At the conference, they showed an image of the shirt as they addressed the ongoing issue of domestic violence.

The shirt was printed roughly six years ago, and it recently popped back up on social media. Clothier told WXYZ it wasn't meant for widespread distribution. But, according to WJRT, this wasn't the first controversial shirt he's made.

"Clothier has circulated other edgy T-shirts to spur conversation and, of course, advertise his law practice. This one says: 'Take the fifth and we'll bring the tonic,'" reports WJRT.

Our partners at WXYZ spoke with the CEO of HAVEN, a program whose mission is to end domestic violence through advocacy and social change.

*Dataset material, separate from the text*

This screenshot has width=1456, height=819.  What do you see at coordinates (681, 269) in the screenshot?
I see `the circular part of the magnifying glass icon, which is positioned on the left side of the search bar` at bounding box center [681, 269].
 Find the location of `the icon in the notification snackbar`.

"He put that on a shirt, but he's kind of reflecting what some in our community feel and believe. ... We need to use this is an example that we've got a long way to go to educate the community that that is not OK in any way," said Morrison.

WNEM reports Clothier said on his personal Facebook page that a defendant of his made the comment, and he called it "perverse" and "offensive." Clothier told The Huffington Post the words were also "provocative, which could get people talking about the issue of domestic violence." He ultimately decided to not distribute it because he thought it would be offensive to survivors of domestic violence.